Er schläft noch immer; gleich muss ich ihn wecken, und dann werden wir sehr starken, sehr heißen chinesischen Tee trinken. Aber dieser Morgen ähnelt dem gestrigen nicht. Ich muss mich von neuem mit dem Gedanken vertraut machen, dass ich Philippe verloren habe. Ich hätte es wissen müssen. Er hat mich in dem Augenblick verlassen, als er mir seine Heirat ankündigte; eigentlich hat er mich schon hei seiner Geburt verlassen: Eine Amme hätte mich ohne weiteres ersetzen können. Wie anmaßend bin ich gewesen! Weil er anspruchsvoll war, glaubte ich, unentbehrlich zu sein. Weil er sich leicht beeinflussen ließ, glaubte ich, ihn nach meinem Bilde geschaffen zu haben. Wenn ich ihn in diesem Jahr mit Irène oder im Kreise ihrer Familie sah und er sich so ganz anders gab als bei mir, dann kam mir das wie Mimikry vor: Den wahren Philippe kannte nur ich. Er aber zog es vor, sich von mir zu entfernen, unser Bündnis zu zerstören, sich gegen das Leben zu sträuben, das ich ihm mit so viel Mühe aufgebaut hatte. Von nun an wird er ein Fremder sein.
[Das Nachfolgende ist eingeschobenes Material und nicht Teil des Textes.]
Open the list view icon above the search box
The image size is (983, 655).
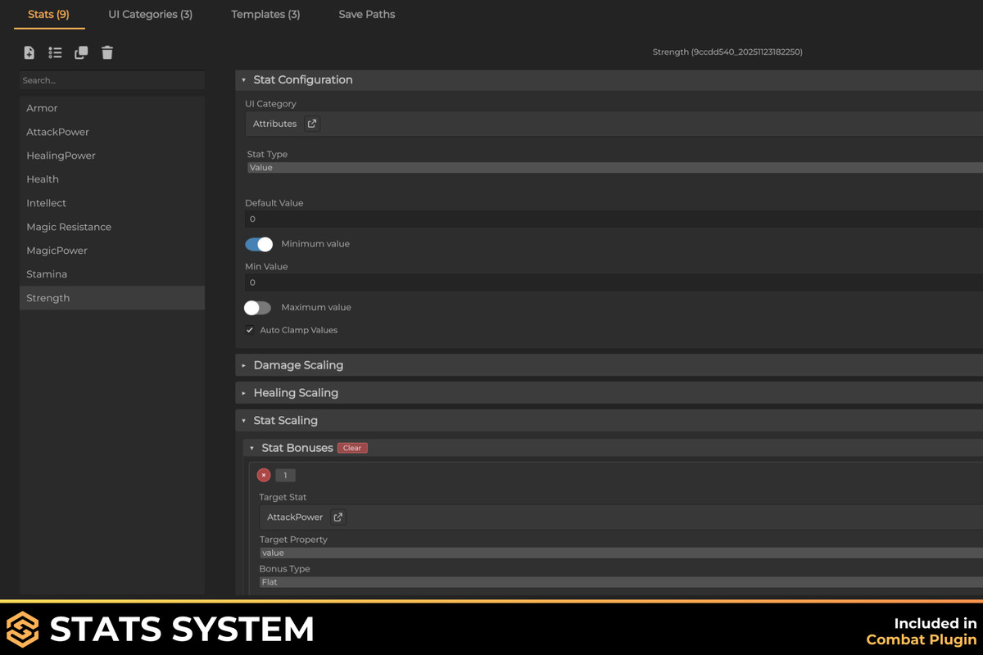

Halt! Bin ich, die so oft von André des blinden Optimismus beschuldigt wird, vielleicht im Begriff, mich grundlos zu quälen? Ich stehe ja gar nicht auf dem Standpunkt, dass es außerhalb der Universität keinen vernünftigen Beruf geben könne oder dass die Promotion für einen gebildeten Menschen unerlässlich sei. Außerdem hat Philippe gesagt, er würde nur auf Vorschläge eingehen, die ihn wirklich interessieren … Aber ich misstraue den Stellungen, die ihm sein Schwiegervater vermitteln kann. Ich misstraue auch Philippe. Ich habe oft erlebt, dass er mir etwas verheimlichte oder mich belog, ich kenne seine Fehler, ich habe mich mit ihnen abgefunden, sie rühren mich sogar, wie ein körperliches Gebrechen mich rühren würde. Diesmal aber bin ich empört, weil er mich nicht in seine Pläne eingeweiht hat. Empört und besorgt. Bisher wusste er mich immer zu trösten, wenn er mir Kummer bereitet hatte; ich bin nicht sicher, ob ihm das auch in diesem Fall gelingen wird.

 

Warum kam André nicht? War er aufgehalten worden? Ich hatte vier Stunden hintereinander gearbeitet und mich dann auf die Couch gelegt, weil mir der Kopf so schwer war. Philippe hatte ganz gegen seine Gewohnheit seit drei Tagen nichts von sich hören lassen; sein Schweigen wunderte mich umso mehr, als er im Allgemeinen stets anruft oder mir ein paar Zeilen schreibt, wenn er fürchtet, mich gekränkt zu haben. Ich begriff sein Verhalten nicht, ich fühlte mich bedrückt, und meine Traurigkeit war wie ein Ölfleck, der sich immer weiter ausbreitet. Sie verdüsterte die Welt, die ihr dafür neue Nahrung lieferte. André … Er wurde von Tag zu Tag verdrießlicher. Als ich Vatrin zum Essen einlud, den einzigen Freund, mit dem er in letzter Zeit zusammenkam, sagte er ärgerlich: «Vatrin? Der langweilt mich.» Neuerdings findet er alle Leute langweilig. Mich auch? Vor vielen, vielen Jahren hat er einmal gesagt: «Mit dir werde ich niemals unglücklich sein.» Jetzt aber sieht er ganz und gar nicht glücklich aus. Er liebt mich eben nicht mehr so wie früher. Lieben – was bedeutet ihm das überhaupt? Er hält an mir fest wie an einer alten Gewohnheit, aber ich wecke keine Freude mehr in ihm. Und ich – so ungerecht es auch klingen mag – ich verüble ihm, dass er diese Gleichgültigkeit als normal und obendrein als sehr bequem anzusehen scheint.